Such an objective is attractive, but the reality is much more complex because microservices are often associated to SLA properties regarding availability, performances, and resource costs [4, 5]. To keep these properties at update time, devops teams follow complex strategies. Typically, the well-known BlueGreen strategy [6] intends to update a microservice with zero downtime, but requires deploying and starting all the new microservices before stopping and uninstalling the old ones. In comparison, the Canary strategy [7, 8] minimizes the resources used at update time, at the expense of a reduced availability: microservices are updated in-place (new instances taking the place of the old ones), in an incremental manner to slowly transfer the load from the current to the new version.

Using strategies to update microservices is considered relevant [9], but so far, the process is managed manually or only automated through using scripts [10]. Scripts provide flexibility but their imperative form limits their ease of use.
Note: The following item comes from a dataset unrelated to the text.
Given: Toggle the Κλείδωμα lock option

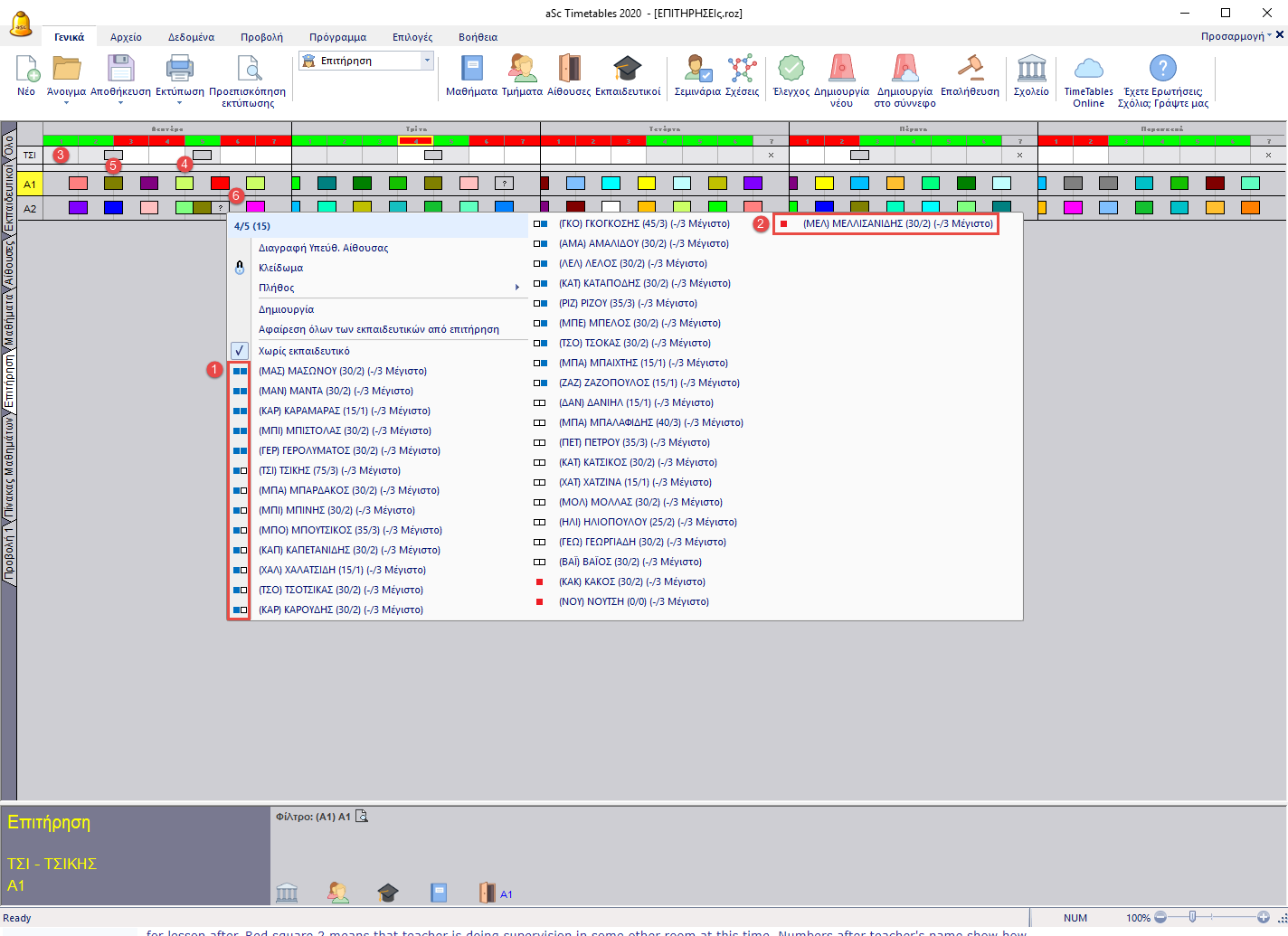Looking at the screenshot, I should pos(280,268).
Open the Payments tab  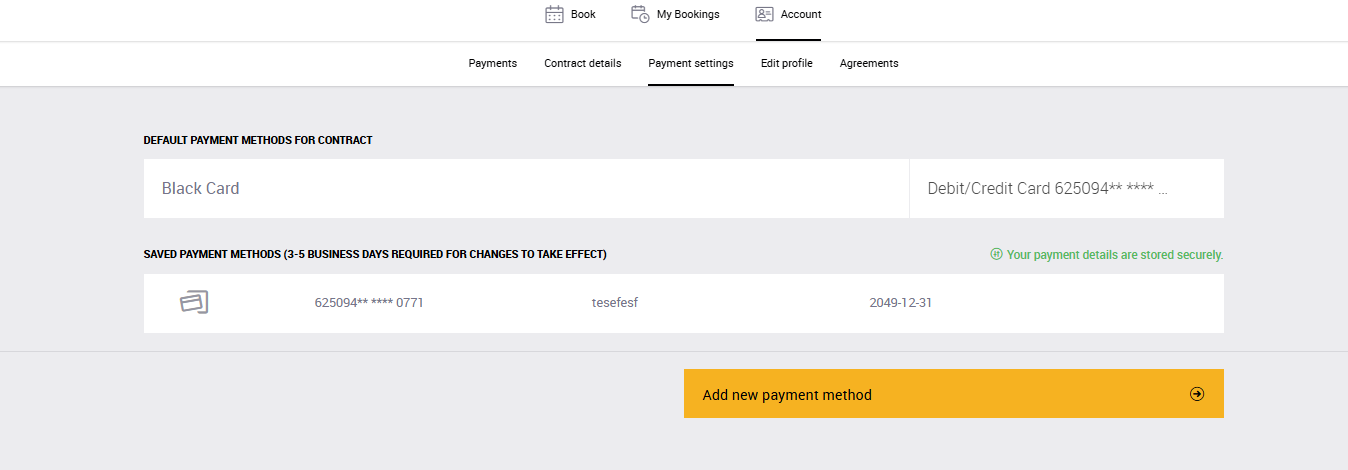click(492, 63)
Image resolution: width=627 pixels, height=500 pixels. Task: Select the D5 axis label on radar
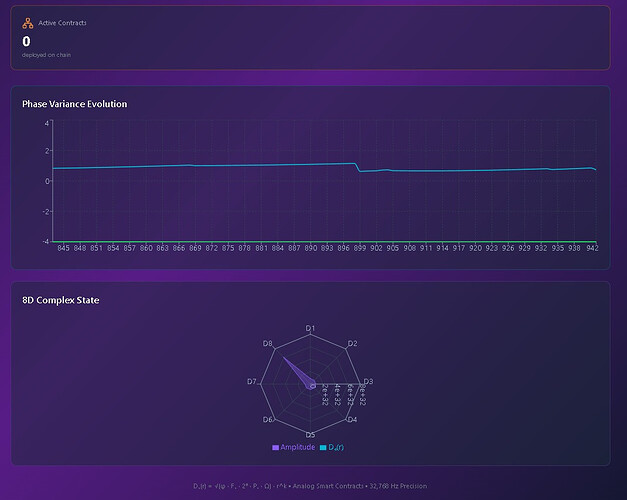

When devops teams are provided with application-independent scripts, they have to determine what script can be applied to process a given update. Furthermore, they must check that the current state of their application meets the requirements of the chosen script. This is cumbersome and error-prone as most update scripts encompass complex pipelines of PaaS commands. When update scripts are designed specifically for a given application, they can be used in a much easier and safer way, but the price is that devops teams have to compose these scripts, facing the usual coding and debugging challenges.

This paper advocates switching from a script-based to an architecture-based approach to automate microservices updates: instead of scripts processing PaaS commands, update strategies are defined as sequences of elementary changes being applied on an architectural model of a microservice application. Simply put, this architectural model (also known as model@runtime [11]) reflects how microservices are deployed on PaaS sites and how they are configured. Compared to scripts, the benefits of the proposed approach are the following:

  • ease of use: to update a microservice application, devops teams simply give as input the desired target architecture, along with the strategy to follow, without having to deal with low-level PaaS commands.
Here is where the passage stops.